The Residence at 36 Lesney Street Richmond was constructed c.1853-54. It remains a relatively intact timber house on small timber stumps with a front verandah. An early plan of the block shows a building in two sections, the larger front section with verandah facing Lesney Street and a long stable building at the rear of the allotment. Alterations to the house include 1895 wooden additions to the rear, a brick rear portion which adjoins the long wooden stable building opening onto Little James Street and, by 1896, a formal garden and conservatory at the rear of a large verandah opening on to a side garden. From the 1850s until the 1880s the house was the home of Johann Grunberg, a cabinet maker, and his family.

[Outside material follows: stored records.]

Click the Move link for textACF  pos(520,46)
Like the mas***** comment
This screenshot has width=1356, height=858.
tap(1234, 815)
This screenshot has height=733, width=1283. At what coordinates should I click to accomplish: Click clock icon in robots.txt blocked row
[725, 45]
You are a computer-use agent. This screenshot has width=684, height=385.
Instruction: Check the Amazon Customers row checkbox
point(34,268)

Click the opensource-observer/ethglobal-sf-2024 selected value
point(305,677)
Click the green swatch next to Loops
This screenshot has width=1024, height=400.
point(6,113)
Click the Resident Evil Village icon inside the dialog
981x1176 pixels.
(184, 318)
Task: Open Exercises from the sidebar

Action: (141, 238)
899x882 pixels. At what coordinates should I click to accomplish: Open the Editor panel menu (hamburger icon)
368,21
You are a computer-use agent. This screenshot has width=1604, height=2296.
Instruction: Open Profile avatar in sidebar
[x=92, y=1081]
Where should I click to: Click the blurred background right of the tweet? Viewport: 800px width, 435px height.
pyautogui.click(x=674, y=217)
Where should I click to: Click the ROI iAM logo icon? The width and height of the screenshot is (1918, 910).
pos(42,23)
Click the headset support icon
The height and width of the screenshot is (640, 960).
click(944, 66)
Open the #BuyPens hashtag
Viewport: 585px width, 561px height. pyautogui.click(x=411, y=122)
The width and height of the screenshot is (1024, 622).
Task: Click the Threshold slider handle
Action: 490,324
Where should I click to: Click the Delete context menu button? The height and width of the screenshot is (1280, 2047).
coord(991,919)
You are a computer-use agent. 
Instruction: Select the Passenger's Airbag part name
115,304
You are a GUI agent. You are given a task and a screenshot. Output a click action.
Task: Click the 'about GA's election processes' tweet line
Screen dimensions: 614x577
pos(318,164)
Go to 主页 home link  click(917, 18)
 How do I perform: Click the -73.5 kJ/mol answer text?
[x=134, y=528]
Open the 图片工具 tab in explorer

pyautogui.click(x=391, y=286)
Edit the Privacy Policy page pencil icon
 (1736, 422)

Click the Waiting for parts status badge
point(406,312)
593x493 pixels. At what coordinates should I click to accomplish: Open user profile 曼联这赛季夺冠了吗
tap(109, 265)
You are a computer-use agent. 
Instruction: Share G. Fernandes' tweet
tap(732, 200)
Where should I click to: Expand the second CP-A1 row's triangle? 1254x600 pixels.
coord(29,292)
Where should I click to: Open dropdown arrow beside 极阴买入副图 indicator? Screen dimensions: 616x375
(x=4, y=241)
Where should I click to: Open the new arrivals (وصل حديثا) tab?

From the 1880s until at least the 1960s it was owned by the Vanheems family, including the architect GW Vanheems.
How is it significant?
The Residence at 36 Lesney Street Richmond is of historical and architectural significance to the State of Victoria.
Why is it significant?
The Residence at 36 Lesney Street Richmond is of historical significance as a relatively intact and rare representative of the gold rush-inspired boom in Melbourne’s inner suburbs. The use of shiplap boards and the building’s early date suggest pre-fabrication, although this cannot be confirmed. Nevertheless, the boards, spindly timber stumps and exclusive use of timber in the original construction are indicative of the rudimentary building techniques that accompanied rapid suburban expansion. The later, more substantial, extensions demonstrate the prosperity of individual households as well as the consolidation of the city in the latter years of the 19th century. The restored garden retains its 19th century layout and design, a further expression of increasing prosperity and an indication of the taste of the 19th century middle class.
The Residence at 36 Lesney Street Richmond is of architectural significance as a reminder of the nature of building design and construction during Melbourne’s first gold rush boom. The building contains features of architectural interest including the half-round spouting of the east window bay, early brass window furniture, and the shiplap board cladding which suggests that the original building was an imported, pre-fabricated one.
The Residence at 36 Lesney Street Richmond is of architectural significance for its association with the architect GW Vanheems, designer of the St Patrick's Cathedral tower and spires in the 1930s, during which time he owned the Lesney Street house.